I finally finished off the B&W film in my Ricoh today and sent it off to the developers, si I’m keenly waiting to see what I get back and what I can share here. I’ll load and start shooting a self develop film in my Rollei 35 T over the next few days also – it will be interesting to see how I go stepping back to a full manual setup – including the necessity to guess the focus distance as the 35’s have no focus assistance like most cameras.

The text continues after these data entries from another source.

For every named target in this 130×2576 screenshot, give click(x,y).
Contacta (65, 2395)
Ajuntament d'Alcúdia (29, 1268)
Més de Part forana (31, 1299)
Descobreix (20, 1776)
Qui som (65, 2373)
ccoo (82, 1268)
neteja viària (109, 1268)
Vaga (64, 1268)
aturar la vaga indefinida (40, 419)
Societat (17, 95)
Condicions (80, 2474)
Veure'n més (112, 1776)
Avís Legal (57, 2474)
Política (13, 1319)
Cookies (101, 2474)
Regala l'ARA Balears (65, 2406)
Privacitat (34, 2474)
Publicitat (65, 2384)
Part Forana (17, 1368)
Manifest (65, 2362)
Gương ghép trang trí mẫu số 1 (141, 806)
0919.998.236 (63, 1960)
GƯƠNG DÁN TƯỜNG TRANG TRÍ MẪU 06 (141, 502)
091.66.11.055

Queens Birthday celebrated here in NZ on Monday, so one more day till the long weekend!

The Orb

Painting by light

Friday! I was busy taking and editing work team photos this afternoon, so didn’t get a chance to head out and take any shots after work. So – another from my archives. I have always liked long exposure evening shots – both in film and on digital, waiting to see what the lighting looks like when it is dark to the naked eye. Some time last year I came across a guy called Dennis Smith and his ‘painting with light orbs’ – give him a google, some breathtaking images. Following this I built a basic orb maker and went out to take some shots. It was a lot of fun and i’ll have to go do some more some time to try and perfect it. This one was taken on a Sony A230. It wasn’t my best orb, but I likes the color and how it was floating in between the trees.

Wild Thing

I was sad to hear this morning about the passing of Maurice Sendak, the author of the great children’s book (or adult children) ‘Where The Wild Things Are’.  A story spanning generations I grew up with this book ~20 years after it was written, and those a little younger may have seen the 2009 feature film based on the book. I recall when young going to a stage show of it even. If you have never read the book I encourage you to do so. Also, a simple Wikipedia will give some fascinating background info on the story.

Sendak’s passing influenced me to post up this image I took in 2011, in Sydney Australia. I cant recall the name of this beast, but its a now extinct mammal, about the size of a  small hippo. Taken on my Sony A230, 50mm 1.7 lens, took advantage of the selective low lighting to isolate ‘the wild thing’.